%%

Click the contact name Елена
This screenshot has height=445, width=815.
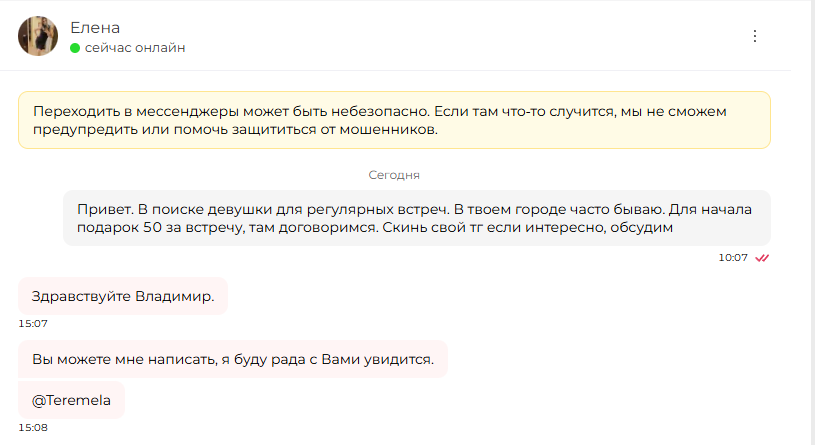click(x=95, y=28)
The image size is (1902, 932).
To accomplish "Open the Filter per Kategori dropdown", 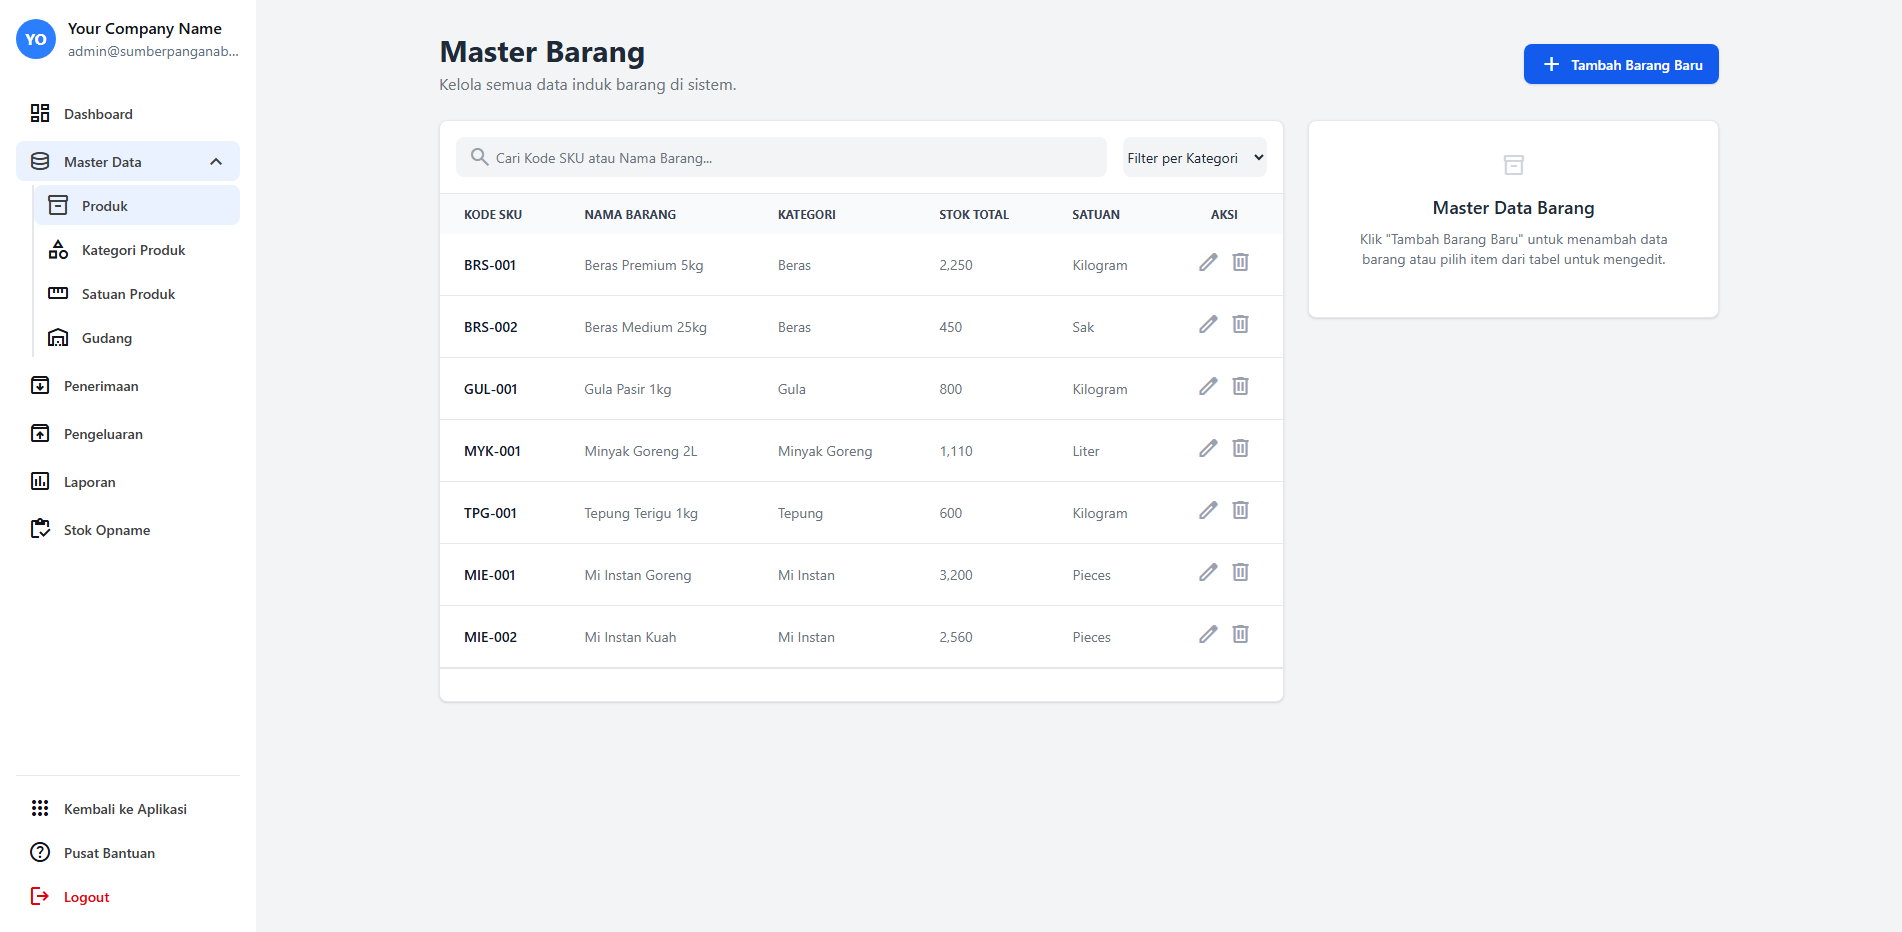I will pyautogui.click(x=1194, y=158).

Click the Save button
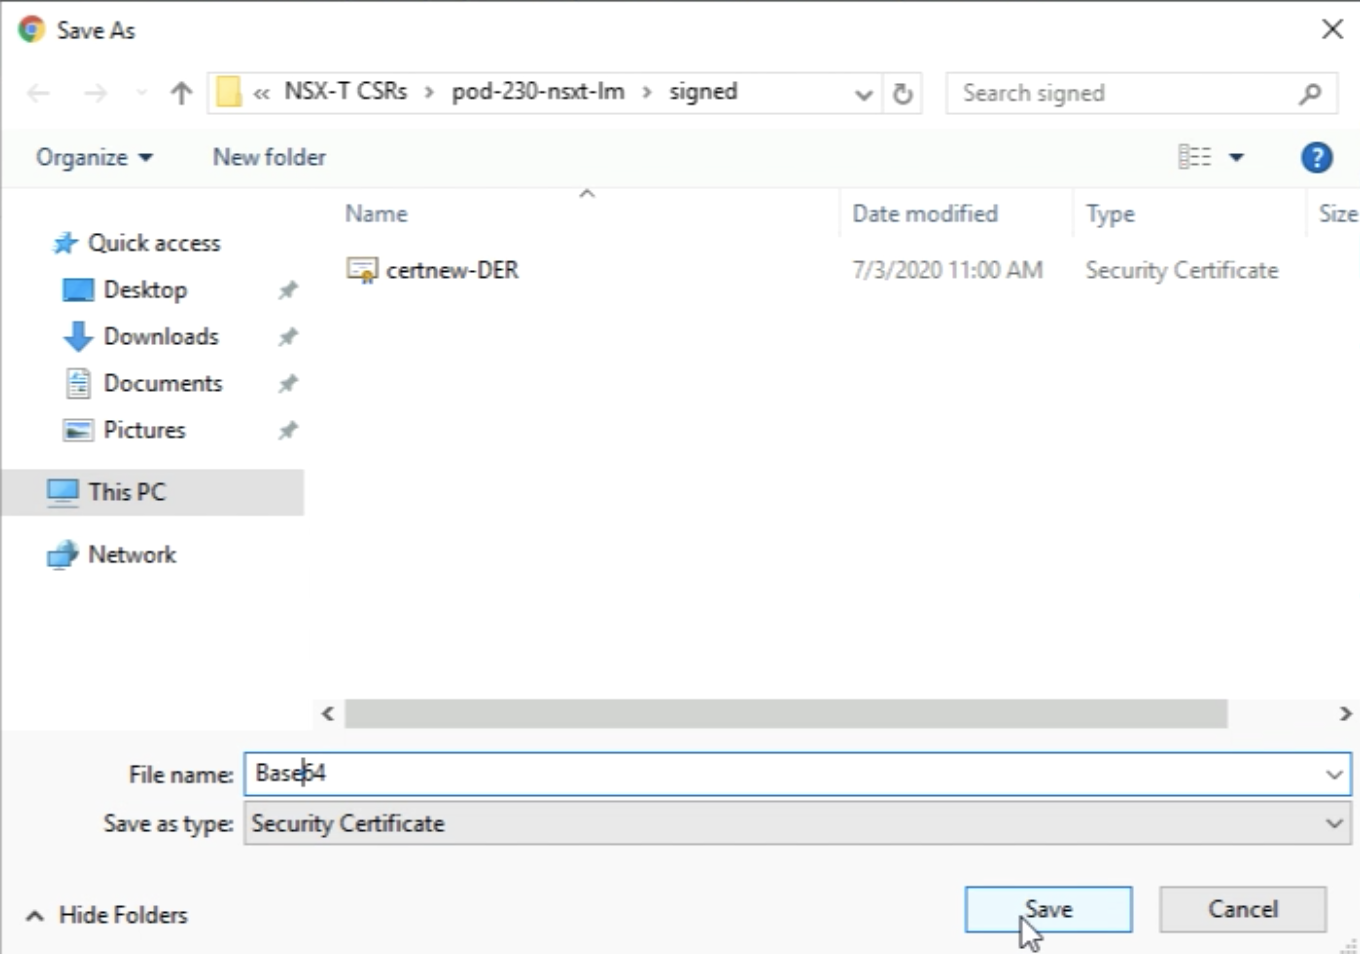tap(1048, 909)
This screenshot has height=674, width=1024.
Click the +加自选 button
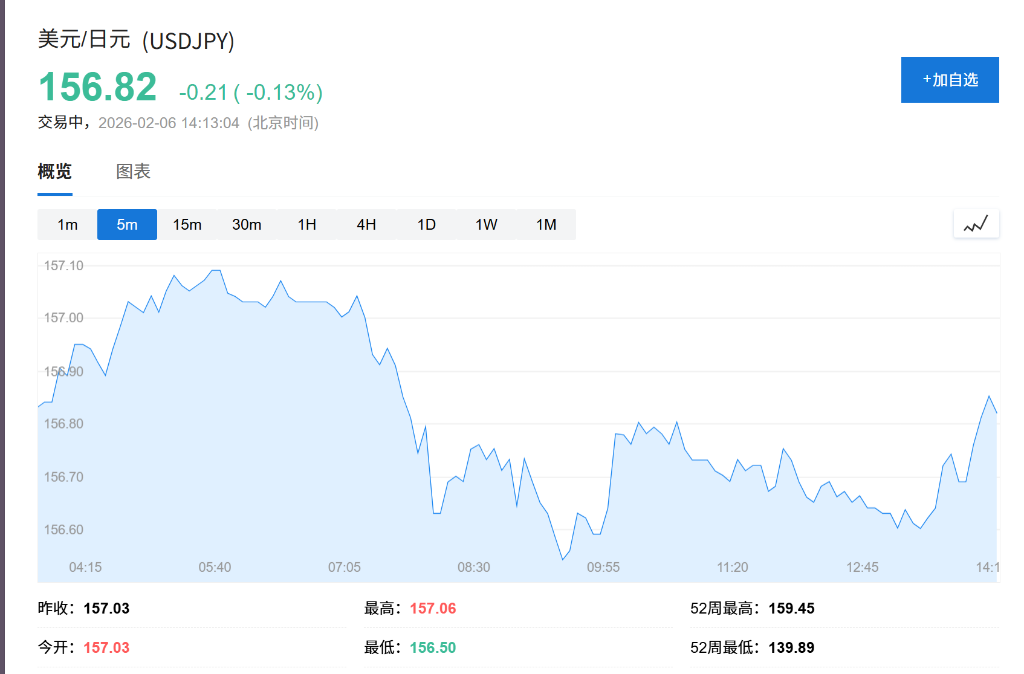tap(949, 80)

%%

**What you need to do**. From the line with "Click the Save button" through the final line of the data above, copy everything exactly, both ends included, but not the pictures.

**Output of the task**.
Click the Save button
tap(1048, 909)
This screenshot has height=674, width=1024.
Click the +加自选 button
tap(949, 80)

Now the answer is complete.